L’UDC prende posizione sulle dichiarazioni rilasciate dalla ministra Widmer-Schlumpf al termine dell’incontro di ieri a Bellinzona: “Sono un dejà vu cui siamo da tempo abituati, ma che, non per questo, risultano meno stucchevoli e prive di fondamento"

LUGANO – “Disdire l'Accordo sull'imposizione dei frontalieri non avrebbe affatto conseguenze disastrose. Anzi sarebbe un atto dovuto non solo da un punto di vista politico, Ma anche sotto il profilo della decenza”. Così l’UDC prende posizione sulle dichiarazioni rilasciate dalla ministra Eveline Widmer-Schlumpf al termine dell’incontro avuto ieri a Bellinzona con Governo e parti sociali. Dichiarazioni che per l’UDC “sono un dejà vu cui siamo da tempo abituati, ma che, non per questo, risultano meno stucchevoli e prive di fondamento”.
Anzi, incalzano i democentristi, “fa specie sentire chi invita alla moderazione dei toni e del linguaggio - ma solo quando si tratta di prostrarsi davanti alla comunità internazionale - utilizzare vocaboli degni di un terrrorismo psicologico che non fa onore a un ministro della Confederazione elvetica. Peccato che le “conseguenze disastrose” vengano evocate solo quando fanno il gioco degli interessi del nostro Paese, ma siano ignorate quando Stati stranieri non rispettano i patti e mettono in pratica - loro sì - quel modus operandi “muscolare” che tanto abborrono la signora Widmer Schlumpf e la Consigliera di Stato, Laura Sadis”.

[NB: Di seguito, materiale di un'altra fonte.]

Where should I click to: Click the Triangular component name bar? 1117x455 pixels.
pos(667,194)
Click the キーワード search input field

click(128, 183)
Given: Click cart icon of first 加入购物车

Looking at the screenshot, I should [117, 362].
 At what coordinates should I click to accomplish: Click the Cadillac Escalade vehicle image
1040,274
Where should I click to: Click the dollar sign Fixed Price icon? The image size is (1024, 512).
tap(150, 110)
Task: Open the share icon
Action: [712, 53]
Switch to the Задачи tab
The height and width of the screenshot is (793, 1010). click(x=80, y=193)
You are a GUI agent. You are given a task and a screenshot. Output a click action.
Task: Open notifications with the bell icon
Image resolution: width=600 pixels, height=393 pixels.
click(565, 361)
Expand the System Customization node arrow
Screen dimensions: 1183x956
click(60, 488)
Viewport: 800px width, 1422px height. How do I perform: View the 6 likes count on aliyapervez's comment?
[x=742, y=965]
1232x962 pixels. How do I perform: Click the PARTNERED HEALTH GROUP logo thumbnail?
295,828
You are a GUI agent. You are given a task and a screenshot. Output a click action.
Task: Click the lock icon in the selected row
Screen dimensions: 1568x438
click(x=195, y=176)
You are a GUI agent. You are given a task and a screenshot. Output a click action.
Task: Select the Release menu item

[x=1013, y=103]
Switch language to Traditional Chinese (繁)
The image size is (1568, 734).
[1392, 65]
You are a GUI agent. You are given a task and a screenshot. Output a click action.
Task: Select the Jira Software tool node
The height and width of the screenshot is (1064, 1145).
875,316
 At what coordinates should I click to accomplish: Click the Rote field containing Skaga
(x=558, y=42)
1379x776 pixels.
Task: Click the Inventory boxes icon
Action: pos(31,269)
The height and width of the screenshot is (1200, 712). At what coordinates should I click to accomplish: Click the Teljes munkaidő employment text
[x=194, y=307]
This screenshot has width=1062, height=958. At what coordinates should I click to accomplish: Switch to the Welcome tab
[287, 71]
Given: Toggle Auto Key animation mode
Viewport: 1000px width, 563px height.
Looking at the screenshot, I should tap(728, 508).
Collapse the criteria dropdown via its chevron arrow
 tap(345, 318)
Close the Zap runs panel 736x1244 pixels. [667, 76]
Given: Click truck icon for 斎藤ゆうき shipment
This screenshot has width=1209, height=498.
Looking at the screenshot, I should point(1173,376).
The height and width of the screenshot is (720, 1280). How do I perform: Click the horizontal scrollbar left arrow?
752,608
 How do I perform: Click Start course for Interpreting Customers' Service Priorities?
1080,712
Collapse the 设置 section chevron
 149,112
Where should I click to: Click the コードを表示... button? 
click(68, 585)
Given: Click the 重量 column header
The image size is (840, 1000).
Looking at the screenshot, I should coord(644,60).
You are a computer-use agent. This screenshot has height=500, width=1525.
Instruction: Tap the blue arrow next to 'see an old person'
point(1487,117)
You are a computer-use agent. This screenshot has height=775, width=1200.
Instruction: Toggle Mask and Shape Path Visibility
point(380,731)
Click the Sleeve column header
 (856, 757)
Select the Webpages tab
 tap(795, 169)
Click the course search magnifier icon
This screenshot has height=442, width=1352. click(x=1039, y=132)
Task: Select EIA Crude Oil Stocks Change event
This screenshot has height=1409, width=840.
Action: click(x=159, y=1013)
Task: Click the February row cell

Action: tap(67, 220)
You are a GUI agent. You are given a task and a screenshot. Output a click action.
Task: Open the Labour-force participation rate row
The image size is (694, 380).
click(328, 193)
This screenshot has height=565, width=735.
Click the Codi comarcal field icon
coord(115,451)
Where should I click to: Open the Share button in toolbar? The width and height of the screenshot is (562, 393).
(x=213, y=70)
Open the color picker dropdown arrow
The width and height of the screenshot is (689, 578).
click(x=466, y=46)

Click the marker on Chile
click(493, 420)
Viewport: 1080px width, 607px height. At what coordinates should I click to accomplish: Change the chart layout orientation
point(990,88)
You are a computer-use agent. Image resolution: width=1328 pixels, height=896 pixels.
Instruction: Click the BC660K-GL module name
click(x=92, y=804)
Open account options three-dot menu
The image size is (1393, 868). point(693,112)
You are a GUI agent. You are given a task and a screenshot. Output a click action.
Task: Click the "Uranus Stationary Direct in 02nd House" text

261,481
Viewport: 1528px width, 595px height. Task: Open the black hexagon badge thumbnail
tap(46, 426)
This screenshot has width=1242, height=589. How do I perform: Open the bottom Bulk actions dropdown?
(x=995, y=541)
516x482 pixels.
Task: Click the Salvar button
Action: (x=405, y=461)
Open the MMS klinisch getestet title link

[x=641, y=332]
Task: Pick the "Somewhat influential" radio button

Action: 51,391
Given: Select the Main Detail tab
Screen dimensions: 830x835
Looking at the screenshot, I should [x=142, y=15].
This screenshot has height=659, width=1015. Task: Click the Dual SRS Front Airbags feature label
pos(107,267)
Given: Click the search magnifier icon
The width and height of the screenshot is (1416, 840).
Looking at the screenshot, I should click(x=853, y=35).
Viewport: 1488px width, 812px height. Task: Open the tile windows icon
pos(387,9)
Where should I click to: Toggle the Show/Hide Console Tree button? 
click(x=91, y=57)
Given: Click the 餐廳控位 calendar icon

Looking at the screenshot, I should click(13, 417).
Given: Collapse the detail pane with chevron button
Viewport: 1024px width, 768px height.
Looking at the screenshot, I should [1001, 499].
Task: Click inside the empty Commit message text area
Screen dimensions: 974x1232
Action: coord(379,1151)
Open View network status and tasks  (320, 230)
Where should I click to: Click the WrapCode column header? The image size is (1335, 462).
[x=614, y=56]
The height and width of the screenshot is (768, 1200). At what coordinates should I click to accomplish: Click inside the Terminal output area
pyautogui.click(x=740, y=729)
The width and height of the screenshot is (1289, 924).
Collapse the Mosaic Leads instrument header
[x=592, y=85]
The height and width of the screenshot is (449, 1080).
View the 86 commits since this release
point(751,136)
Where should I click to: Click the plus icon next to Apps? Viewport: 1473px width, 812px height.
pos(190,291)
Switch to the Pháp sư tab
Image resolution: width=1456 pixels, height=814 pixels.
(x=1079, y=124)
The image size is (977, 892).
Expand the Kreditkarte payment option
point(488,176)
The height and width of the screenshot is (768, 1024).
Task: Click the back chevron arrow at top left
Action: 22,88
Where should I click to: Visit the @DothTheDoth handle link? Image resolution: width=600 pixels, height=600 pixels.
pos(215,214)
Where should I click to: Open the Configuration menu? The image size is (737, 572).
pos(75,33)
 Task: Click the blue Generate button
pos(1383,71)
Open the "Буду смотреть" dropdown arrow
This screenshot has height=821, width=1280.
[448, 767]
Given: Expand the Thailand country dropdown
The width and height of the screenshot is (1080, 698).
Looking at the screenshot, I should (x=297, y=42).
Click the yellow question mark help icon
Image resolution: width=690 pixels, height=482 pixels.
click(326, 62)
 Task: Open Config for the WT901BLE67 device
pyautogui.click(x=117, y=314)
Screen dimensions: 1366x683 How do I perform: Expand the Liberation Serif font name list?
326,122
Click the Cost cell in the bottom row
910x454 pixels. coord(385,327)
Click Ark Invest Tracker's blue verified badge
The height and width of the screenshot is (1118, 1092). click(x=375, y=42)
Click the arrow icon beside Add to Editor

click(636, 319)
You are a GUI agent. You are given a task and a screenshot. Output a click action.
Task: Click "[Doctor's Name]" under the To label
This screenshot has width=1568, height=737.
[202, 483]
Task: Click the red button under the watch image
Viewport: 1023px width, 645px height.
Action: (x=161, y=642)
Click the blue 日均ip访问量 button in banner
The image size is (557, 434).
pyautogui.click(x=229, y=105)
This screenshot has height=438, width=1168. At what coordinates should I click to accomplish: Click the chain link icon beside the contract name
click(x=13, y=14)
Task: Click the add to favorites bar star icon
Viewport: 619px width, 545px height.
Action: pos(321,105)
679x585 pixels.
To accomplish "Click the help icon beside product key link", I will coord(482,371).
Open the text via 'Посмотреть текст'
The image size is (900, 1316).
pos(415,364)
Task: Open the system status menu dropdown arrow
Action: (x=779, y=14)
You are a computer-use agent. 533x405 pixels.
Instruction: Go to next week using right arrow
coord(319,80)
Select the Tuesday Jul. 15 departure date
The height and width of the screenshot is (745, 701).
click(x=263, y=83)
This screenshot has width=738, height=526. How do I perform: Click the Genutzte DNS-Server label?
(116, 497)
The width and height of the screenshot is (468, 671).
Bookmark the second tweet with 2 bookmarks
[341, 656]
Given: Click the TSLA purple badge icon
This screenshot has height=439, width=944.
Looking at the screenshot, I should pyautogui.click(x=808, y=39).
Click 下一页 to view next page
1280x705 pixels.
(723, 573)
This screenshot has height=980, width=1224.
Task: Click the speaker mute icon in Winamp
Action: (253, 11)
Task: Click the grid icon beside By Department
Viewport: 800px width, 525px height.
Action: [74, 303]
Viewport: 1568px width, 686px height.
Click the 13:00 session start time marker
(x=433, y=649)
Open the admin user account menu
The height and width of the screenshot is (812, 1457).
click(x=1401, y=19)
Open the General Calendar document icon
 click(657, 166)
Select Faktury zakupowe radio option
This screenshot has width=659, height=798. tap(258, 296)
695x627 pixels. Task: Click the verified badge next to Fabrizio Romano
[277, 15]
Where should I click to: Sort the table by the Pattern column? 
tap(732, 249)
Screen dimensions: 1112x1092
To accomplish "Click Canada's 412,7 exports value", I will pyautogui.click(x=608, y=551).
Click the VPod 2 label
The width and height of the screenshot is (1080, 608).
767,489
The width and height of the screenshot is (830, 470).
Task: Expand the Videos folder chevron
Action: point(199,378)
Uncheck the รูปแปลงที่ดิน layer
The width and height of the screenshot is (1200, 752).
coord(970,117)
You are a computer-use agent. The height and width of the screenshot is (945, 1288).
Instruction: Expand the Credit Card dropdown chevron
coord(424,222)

“L’UDC Ticino – aggiungono – fa però presente alla ministra delle Finanze che un concetto sbagliato, anche se ripetuto a mo’ di mantra, non si trasforma in verità. Rimane sbagliato. E spiace costatare che ogni atto concreto in grado di mettere alle spalle al muro un Paese che si fa beffe di ogni norma e legge, venga respinto al mittente senza alcuna controproposta in grado di ottenere risultati. Del resto, è la realtà dei fatti che ci parla. La signora Widmer Schlumpf ha l’impressione che il - o meglio “i”- governi italiani e le loro amministrazioni dimostrino atteggiamenti impeccabili? Che rispettino la parola? Che siano affidabili?”
E ancora: “Quante volte la firma per gli accordi fiscali con l’Italia è stata rimandata? Da quanti anni la Svizzera chiede a Roma di essere tolta dalla ormai celeberrima “black list”? Cosa hanno prodotto sino ad oggi le sviolinate che mandano in brodo di giuggiole il governo elvetico, ma lasciano indifferente quello italiano? Possibile non si capisca che bisogna cambiare atteggiamento? Volere è potere. Mai sentito?”
Disdire l'Accordo sull'imposizione dei frontalieri, conclude l’UDC, “non avrebbe affatto conseguenze disastrose. Ma sarebbe un atto dovuto non solo da un punto di vista politico. Ma anche sotto il profilo della decenza”.